**TASKS AND EXERCISES:**
1/ Using the text below about the CRS collection, decide whether each statement agrees with it: (a) the collection was held March 29-30 at many parishes; (b) Catholic Charities Fort Wayne-South Bend laid off half of its workforce; (c) Catholic Relief Services received a collective $4.6 billion from USAID from 2013 to 2022. For each, answer yes or no and quote the deciding words of the text.
2/ Return the part of the text below about the CRS collection that starts with "From 2013 to" and goes on through "on National Collections.", copied exactly.
3/ According to the text below about the CRS collection, who is the chairman of the USCCB's Committee on National Collections?

**TEXT:**

According to a March 10 USCCB press release, the CRS collection, held March 29-30 at many parishes, will also go toward the Secretariat of Cultural Diversity in the Church, the Secretariat of Justice and Peace, the Holy Father’s Relief Fund, the Migration and Refugee Services, and the Catholic Legal Immigration Network.
From 2013 to 2022, Catholic Relief Services was the largest recipient of funds from the U.S. Agency for International Development (USAID), receiving a collective $4.6 billion within that timeframe, CatholicVote previously reported. The USCCB’s release states that in past years, the CRS collection has helped priests and religious from other countries come to the United States, assisted families to combat poverty, and provided pastoral training to Catholic leaders serving U.S.-based Asian and Pacific Island communities.
The Trump administration’s 90-day federal funding freeze for foreign aid has especially affected the USCCB’s refugee resettlement program, according to Bishop Daniel Mueggenborg, who is the chairman of the USCCB’s Committee on National Collections.
“Recently, the U.S. government abruptly suspended funding for its refugee resettlement program and then terminated cooperative agreements for such work, impacting thousands of refugees that the government has placed in the charge of the USCCB for resettlement assistance,” stated Bishop Mueggenborg in the press release. “With similarly abrupt stop-work orders on foreign humanitarian relief work, aid organizations such as Catholic Relief Services are unable to sustain their work overseas, bringing food, life-saving medicine, and daily necessities to people in need.”
The USCCB press release also states that “Each year the Conference spends more to support refugees than it receives from federal grants.”
Also due to the funding freeze, the USCCB and local partners have begun laying off employees, according to the press release. According to a March 10 report from 21 Alive News, Catholic Charities Fort Wayne-South Bend in Indiana recently laid off 20% of its workforce. The news outlet reported that the diocese assisted 380 refugees relocate to Indiana in 2024 and received $3 million for refugee services.
NBC San Diego reports that Catholic Charities Diocese of San Diego, which had been busing in around 400 asylum-seeking migrants per day, now only buses in a few people per week. The charity has had to lay off workers in its refugee services and migrant respite shelter. In a separate NBC San Diego report from March 11, Catholic Charities of San Diego provided aid for 405,000 migrants from 146 countries and received $9 million out of the federal funding budget of $46 million.

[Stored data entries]
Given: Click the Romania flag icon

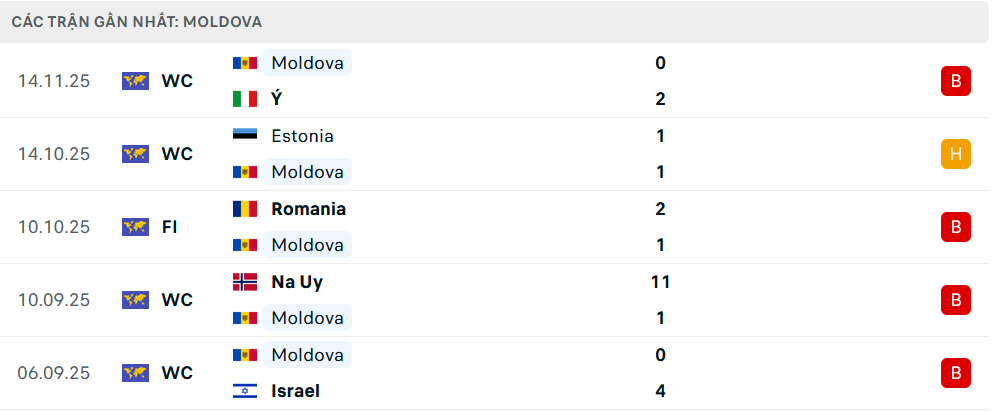Looking at the screenshot, I should pyautogui.click(x=245, y=209).
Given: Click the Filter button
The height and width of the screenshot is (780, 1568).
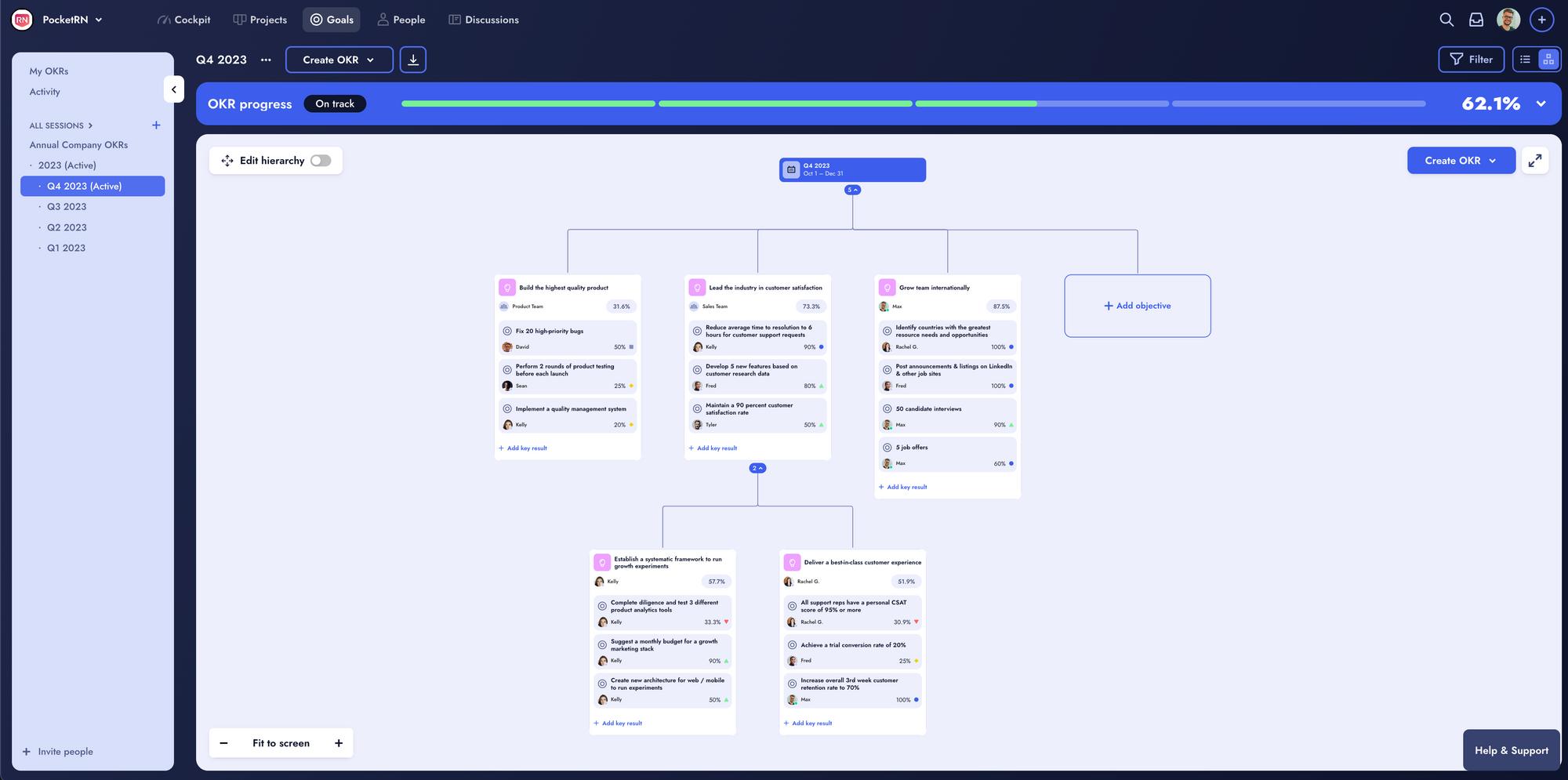Looking at the screenshot, I should click(x=1471, y=60).
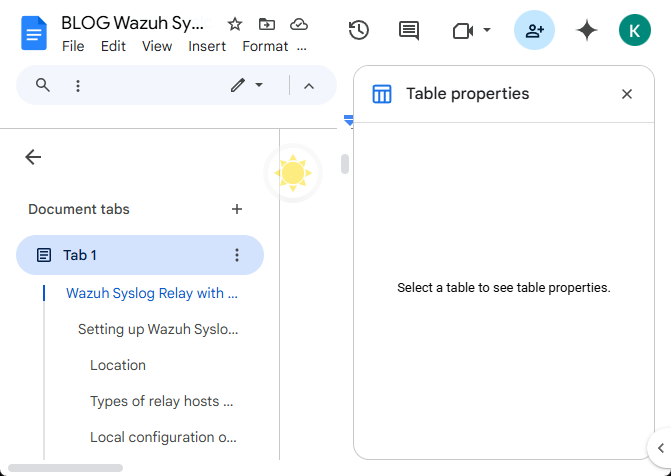This screenshot has height=476, width=671.
Task: Click the move to folder icon
Action: point(267,24)
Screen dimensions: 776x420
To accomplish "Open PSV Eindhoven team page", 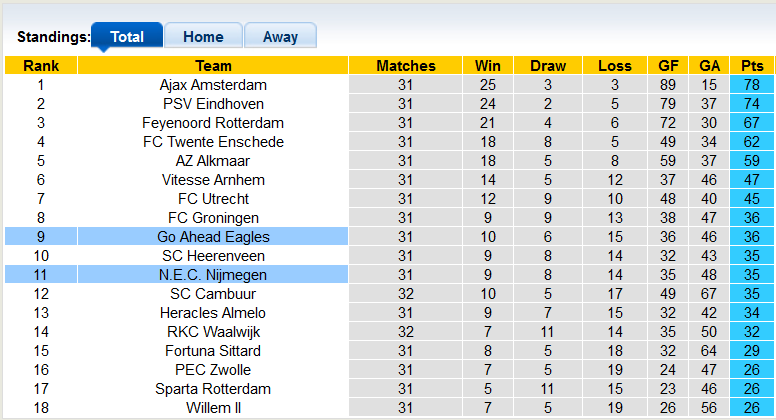I will pos(213,104).
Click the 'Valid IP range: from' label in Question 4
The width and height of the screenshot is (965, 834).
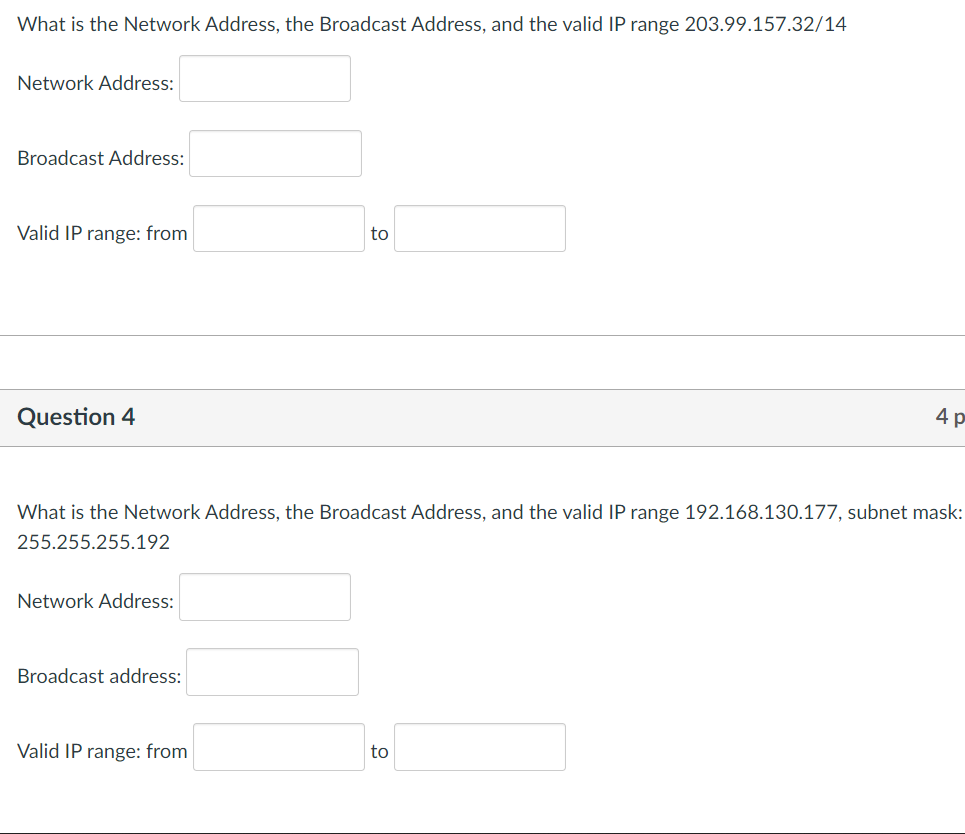click(102, 751)
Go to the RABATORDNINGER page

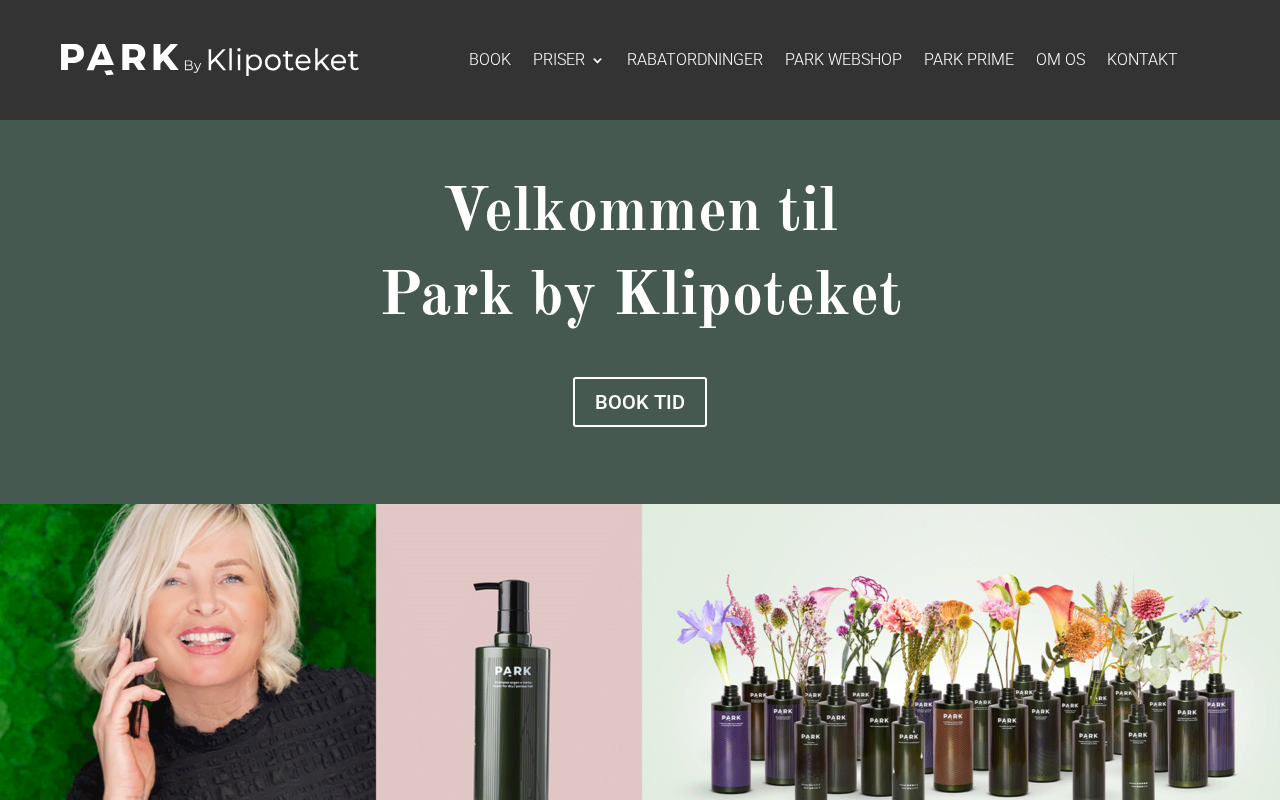[695, 60]
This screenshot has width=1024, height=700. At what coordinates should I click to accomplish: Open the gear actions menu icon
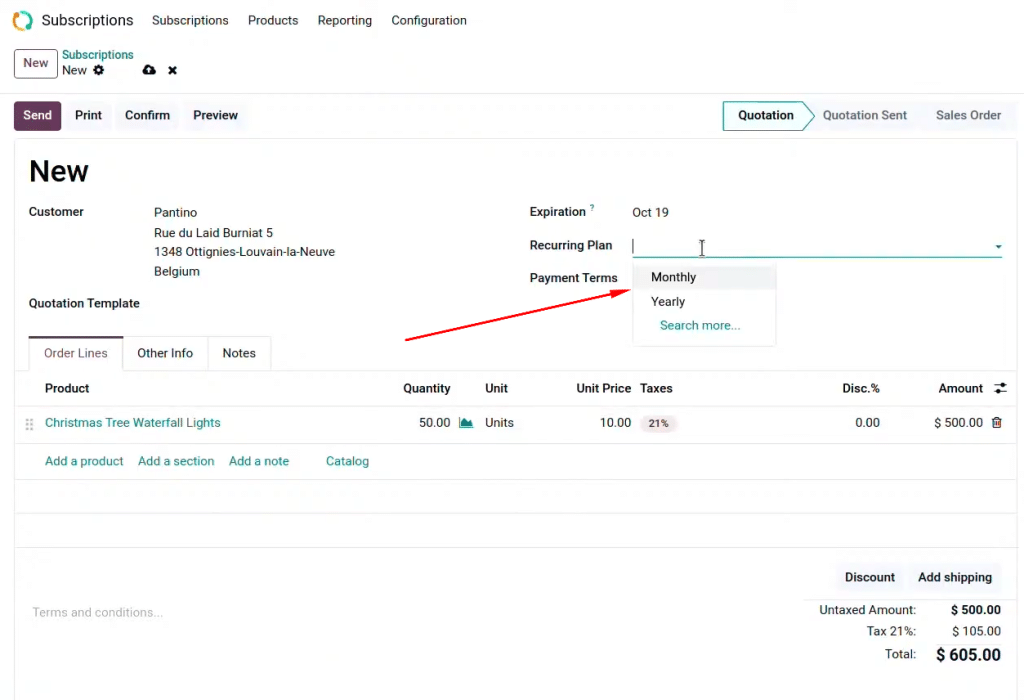pos(98,70)
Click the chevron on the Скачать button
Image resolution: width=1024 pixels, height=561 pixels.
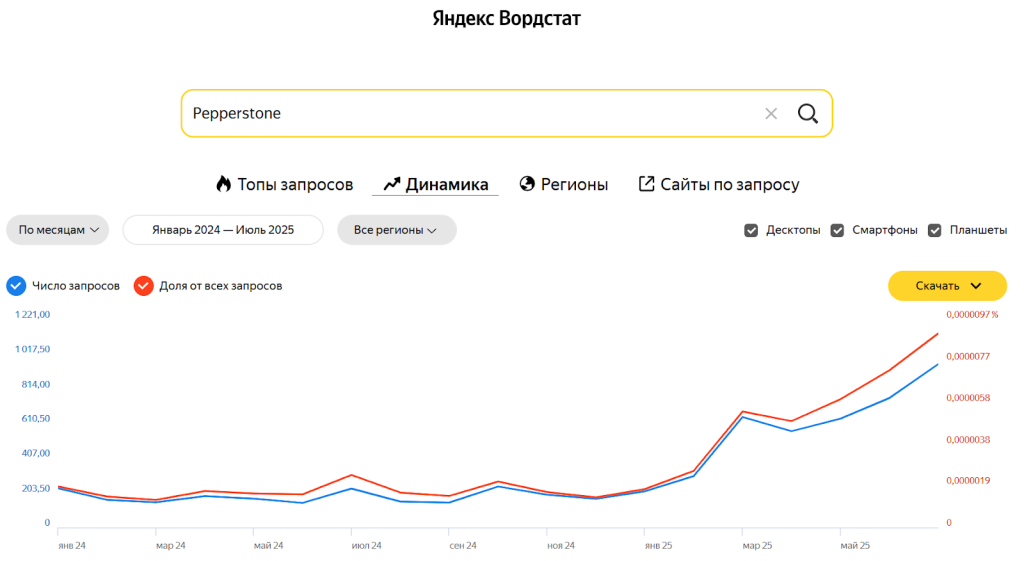click(976, 286)
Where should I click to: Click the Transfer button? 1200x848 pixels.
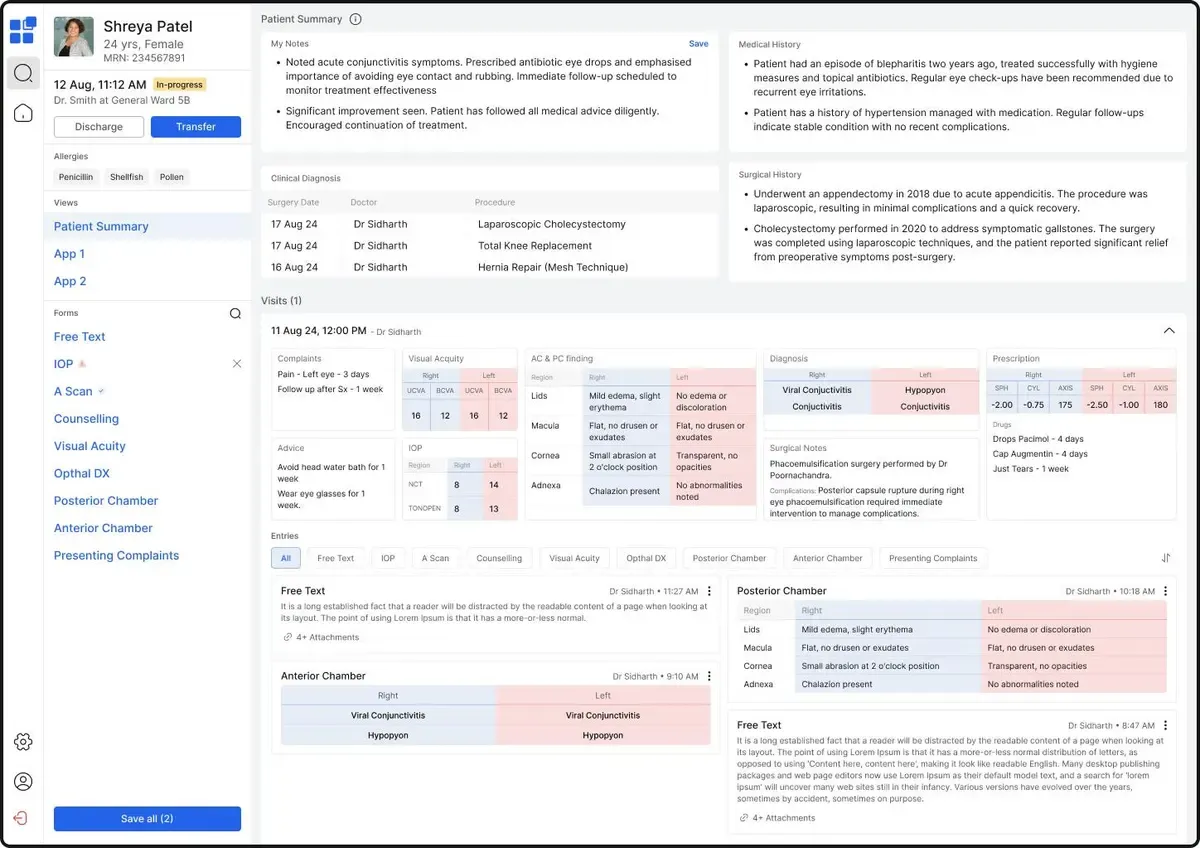tap(196, 127)
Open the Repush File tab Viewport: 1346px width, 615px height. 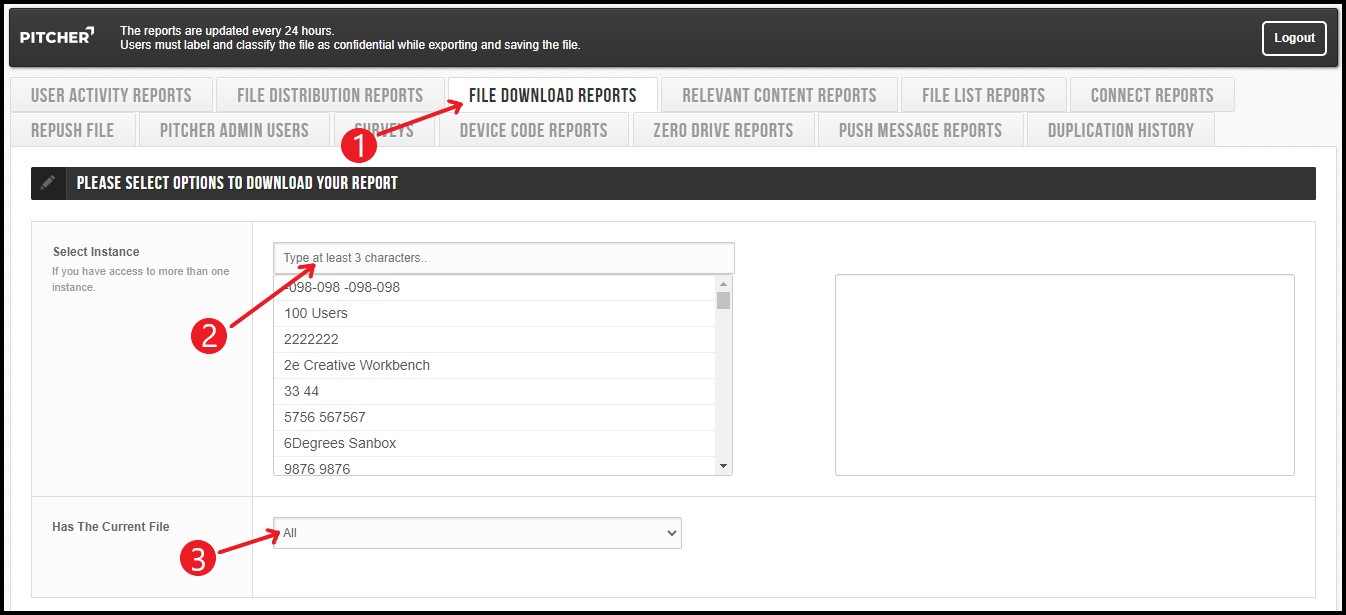point(72,130)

**SET OF ANSWERS:**
1/
(a) Yes: "the CRS collection, held March 29-30 at many parishes"
(b) No: "Catholic Charities Fort Wayne-South Bend in Indiana recently laid off 20% of its workforce"
(c) Yes: "From 2013 to 2022, Catholic Relief Services was the largest recipient of funds from the U.S. Agency for International Development (USAID), receiving a collective $4.6 billion within that timeframe"

2/
From 2013 to 2022, Catholic Relief Services was the largest recipient of funds from the U.S. Agency for International Development (USAID), receiving a collective $4.6 billion within that timeframe, CatholicVote previously reported. The USCCB’s release states that in past years, the CRS collection has helped priests and religious from other countries come to the United States, assisted families to combat poverty, and provided pastoral training to Catholic leaders serving U.S.-based Asian and Pacific Island communities.
The Trump administration’s 90-day federal funding freeze for foreign aid has especially affected the USCCB’s refugee resettlement program, according to Bishop Daniel Mueggenborg, who is the chairman of the USCCB’s Committee on National Collections.

3/ Bishop Daniel Mueggenborg